Mampu, colleague claim their retrenchment from provincial Education Department illegal
Alex Mampu and his former colleague, Sibusiso Baleni, are fighting an endless battle with the Gauteng Education Department.
Employed by the department in 2001 and dismissed a few months later, they have now received a summons instructing them to pay back the salaries they received after they had been dismissed.
Mampu said that their dismissal wasn't fair because it had been done verbally and without prior notice.
According to a letter sent to him by the department, the salary he had received between January and March 2002 "was an administrative error".
The department is demanding just more than R5000 from him.
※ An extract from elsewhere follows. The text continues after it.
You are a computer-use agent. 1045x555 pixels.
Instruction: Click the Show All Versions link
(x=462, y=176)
"There was no formal retrenchment letter. Everything was done verbally, which is against the law as far as I know. Where am I going to get the money from?" asked Mampu.
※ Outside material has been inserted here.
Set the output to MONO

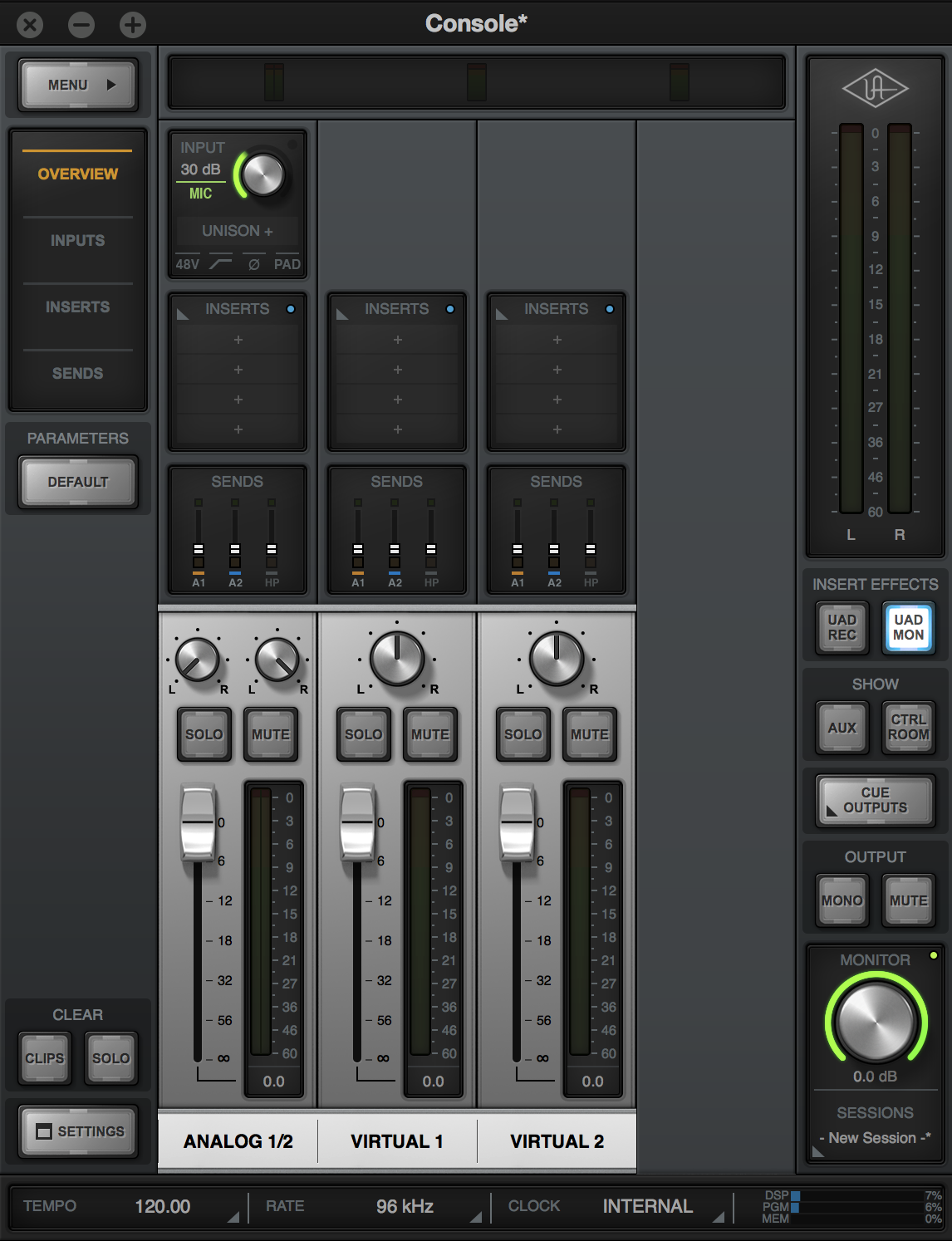pyautogui.click(x=842, y=900)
He said he had sent numerous letters to the department, but to no avail.
Instead he has been receiving summonses and threats that he would be blacklisted. Mampu relies on the twice-a-month income he receives when he does stock taking on a part-time basis for a supermarket chain.
Sibusiso Baleni said he did not get a retrenchment letter either.
"I was told by the department to get a retrenchment letter from the school where I had taught, but they could not produce it. I left the matter there," said Baleni.
But the school's principal, Floyd Malinga, was adamant that Baleni and Mampu were warned about their pending retrenchment.
"It was unfortunate that we had to let them go," said Malinga.
"I did give them retrenchment letters as far as I remember, and the matter is now being handled by the Department [of Education]."
Lorraine Molepo, spokesman for the Human Rights Commission, said: "They can go to the Commission for Conciliation, Mediation and Arbitration [CCMA] on the grounds of unfair dismissal."
Attorney Kenneth Coster, a labour law practitioner, also advised that Baleni and Mampu should go to the CCMA.
"They can also go to the labour court. It could just be that the Department of Education did not follow the proper procedure when they dismissed these two employees," said Coster.